A recent fire that engulfed a downtown Johannesburg building illustrates the challenge of housing a bulging urban population in safe, dignified conditions.


Opinion article by Prof Ivan Turok, Chuma Giyose, Claudia Hitzeroth, Zama Mgwatyu and Andreas Scheba


The tragic loss of 78 lives when fire engulfed a downtown Johannesburg building illustrates the challenge of housing a bulging urban population in safe, dignified conditions.

While the apartheid government resisted urbanisation and refused to build liveable neighbourhoods for black people, the ANC government and metropolitan authorities have been ambivalent, fearing that cities would be overwhelmed.

The ‘RDP’ mass housing programme has constructed about three million small units in peripheral dormitory settlements, far from jobs and amenities. A formulaic ‘one house, one plot’ approach has produced sprawl with sparse facilities. The scheme is currently being cut back and replaced by serviced sites rather than free homes. This is bound to perpetuate urban fragmentation, instead of helping to densify and integrate cities.

More dynamic and adaptable way

Meanwhile, a more dynamic and adaptable way of providing affordable urban housing has emerged from the grassroots, beyond the formal housing system. Many poor households, small building contractors, and emerging developers are responding to the massive demand for low-cost accommodation by investing whatever resources they can muster to construct rental units in their backyards. They are countering unemployment and hardship with laudable energy, initiative, and self-reliance.

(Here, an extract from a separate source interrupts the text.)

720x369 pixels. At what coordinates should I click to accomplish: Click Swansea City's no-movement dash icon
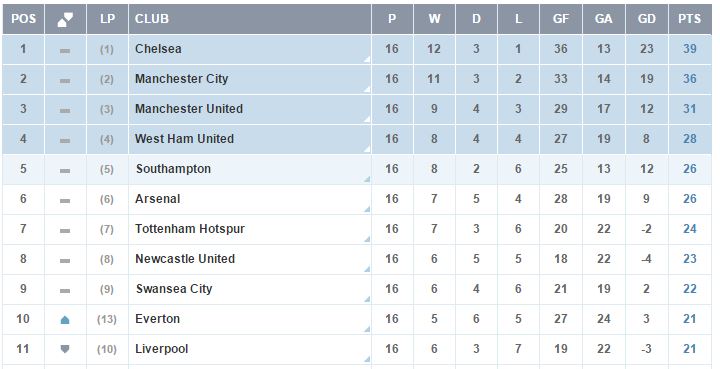[65, 291]
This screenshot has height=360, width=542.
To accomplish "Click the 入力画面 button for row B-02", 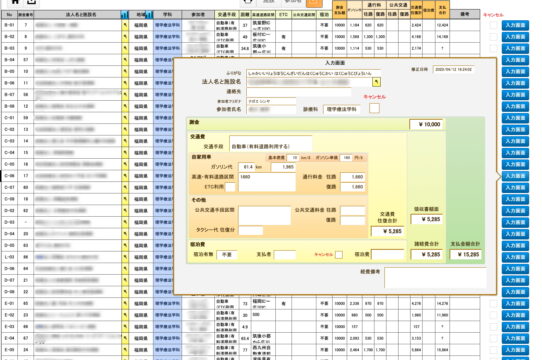I will coord(515,37).
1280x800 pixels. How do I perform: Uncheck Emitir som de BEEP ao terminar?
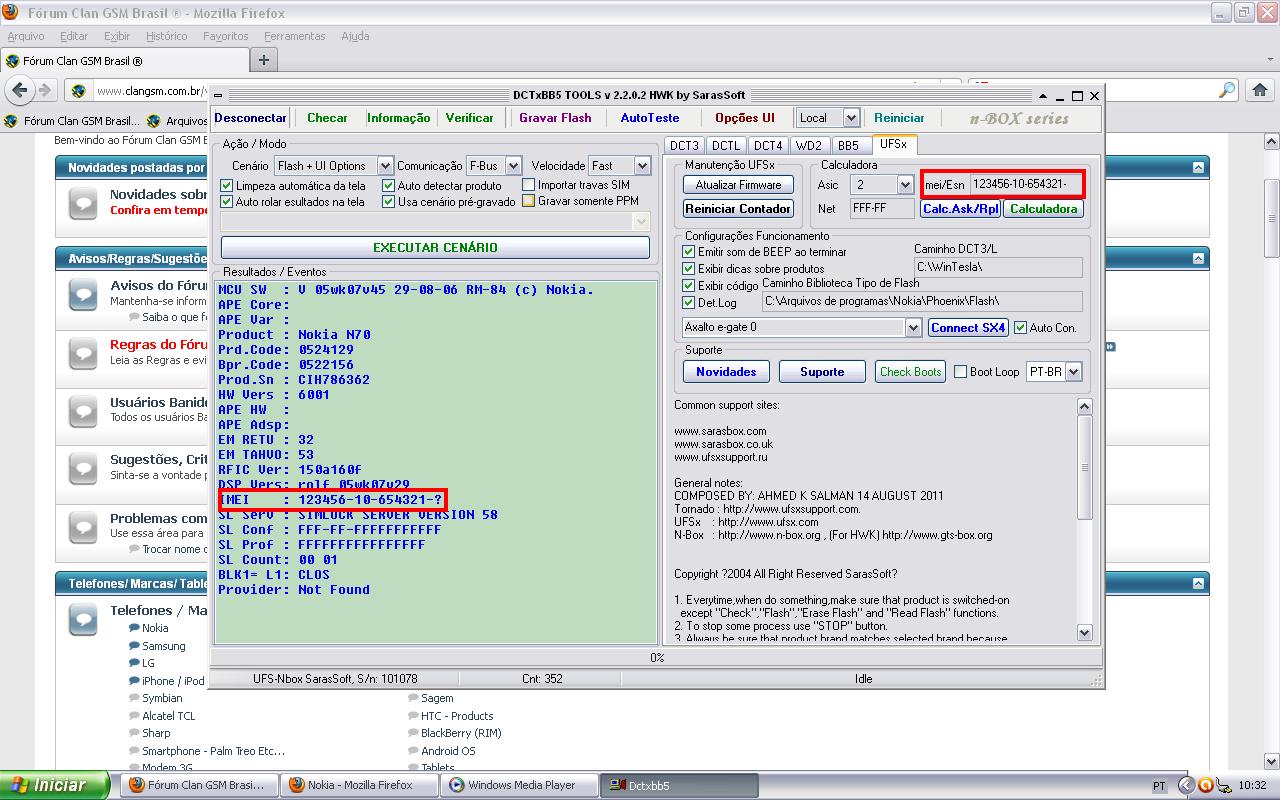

Their dwellings range in quality from simple wooden and zinc structures to solid brick-and-mortar two-storey flats with internal ablutions. Standards are improving over time as tenants demand better accommodation and builder-developers learn to design superior homes.

Small-scale rental housing (SSRH) is also stimulating township economies by raising household incomes and creating local jobs across the construction value chain via the supply of building materials, repairs and maintenance, and rental agents and other property services. It is providing a valuable shot in the arm for a struggling building industry.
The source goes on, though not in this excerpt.